La récente nobélisation d’Elfriede Jelinek incitera peut-être les lecteurs à se tourner plus souvent vers la littérature autrichienne qui a cette particularité de produire de grands auteurs sans en tirer de réels profits. Les succès de Thomas Bernhard ou Peter Handke n’ont en rien rejailli sur d’autres de leurs compatriotes, pourtant de grande qualité, tel Josef Winkler auteur d’une dizaine de textes et romans dont la moitié est disponible en France où il reste passablement méconnu des amateurs de belle littérature. La parution de Sur la rive du Gange sera peut-être l’occasion de changer d’état d’esprit pour enfin se plonger dans cette œuvre qui, si elle creuse la mémoire nationale autrichienne, voyage aussi, à l’image de son auteur. Josef Winkler est né en 1953, en Carinthie, une province devenue depuis la terre d’élection du militant d’extrême droite, Jorg Haïder. C’est ici qu’il a décidé de mener son combat en s’imposant tel qu’il est, homosexuel et athée, pourfendeur de fausses bonnes consciences et d’encombrantes traditions.
Tout un matériau qu’il connaît assez bien pour avoir grandi dans une famille de paysans. Son village natal à la forme d’une croix. La population telle qu’il la décrit est composée de paysans bornés et silencieux, de plus soumis à la volonté de prêtres effrayants tout au service d’une église rétrograde, humiliante, que l’on dirait moyenâgeuse. Sous ce ciel très lourd, la vie se déroule de la naissance à la mort, au rythme des cérémonies religieuses et des prières obligées pour gagner un paradis peut-être incertain, mais loin de cet enfer. C’est sûrement dans Le Serf qu’il a le mieux dépeint cette ambiance. Récit de l’enfance d’un homme qui déteste trop son village, sa famille pour les quitter. Il peint ses parents, ses proches et leur per sonnel : l’immense brutalité qui habite chaque geste, chaque parole, au nom de Dieu.
On le retrouve ce village dans Quand l’heure viendra, où il reprend une vieille tradition locale, celle qui consiste, pendant l’été, à badigeonner les bêtes d’un brouet puant pour en éloigner les insectes. Une potion composée de cadavres d’animaux décomposés. Ce qui le conduit à reprendre toutes les paroles perdues des ancêtres morts, toutes ces vies détruites au nom de principes obsolètes.

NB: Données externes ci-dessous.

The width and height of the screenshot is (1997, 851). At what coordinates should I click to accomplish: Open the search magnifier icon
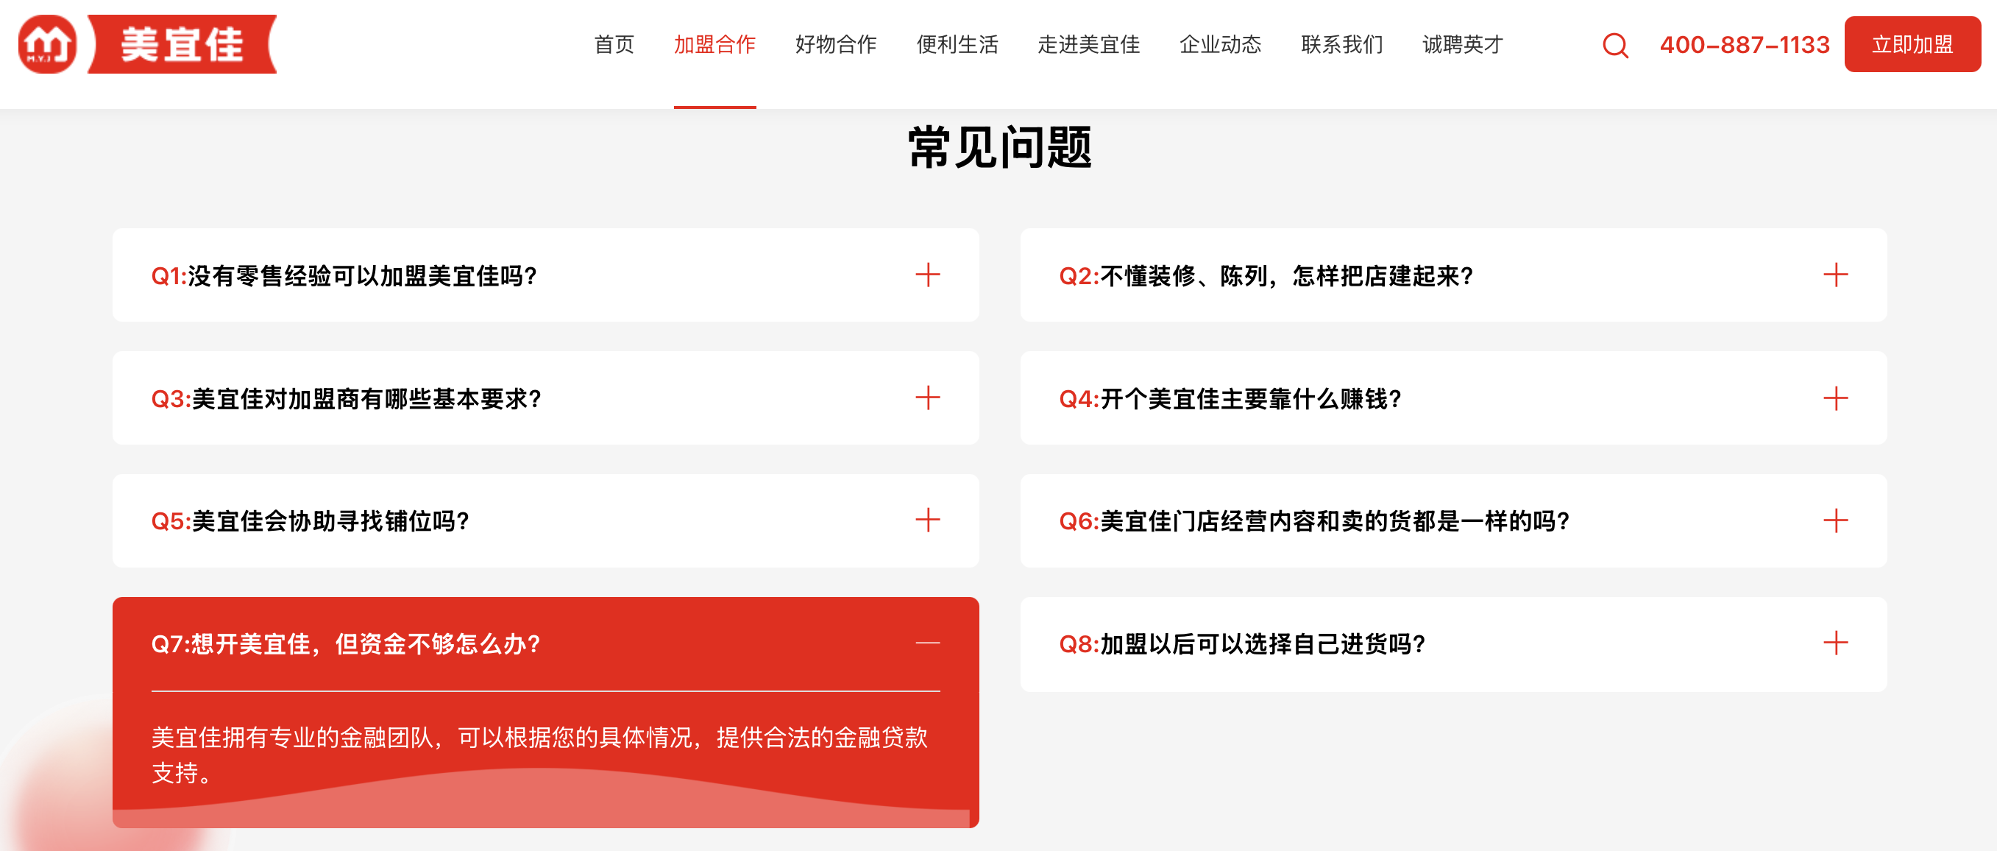[1615, 45]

Lui se place toujours seul face à eux, les siens, ses concitoyens. Il leur impose sa prose et ses différences. Il les provoque et les invite à vivre. Autant dire qu’il n’est pas toujours apprécié – bien que paradoxalement très primé souvent rejeté voilà sûrement pourquoi il voyage autant.
L’Italie est présente dans quelques-uns de ses ouvrages (Cimetière des Oranges amères, chez Verdier). Mais c’est en Inde qu’il a trouvé la matière de ce nouveau texte intitulé Sur la rive du Gange. Lequel tient tout autant du récit de voyage que du poème en prose. Sans l’éloigner de ses obsessions : les rituels et la mort, l’importance du religieux. Dans la foule immense qui se presse autour du fleuve se croisent des moines, des porteurs de cadavres, des voleurs, des trafiquants et quelques adolescents ambigus. Le tout formant un paysage où se côtoient les plus belles promesses et les odeurs les plus épouvantables dans un capharnaüm insensé pour l’oreille d’un occidental. Abus de couleurs, de sons, de désirs sur fond de bûchers mortuaires: un tableau qui ne peut que stimuler Winkler.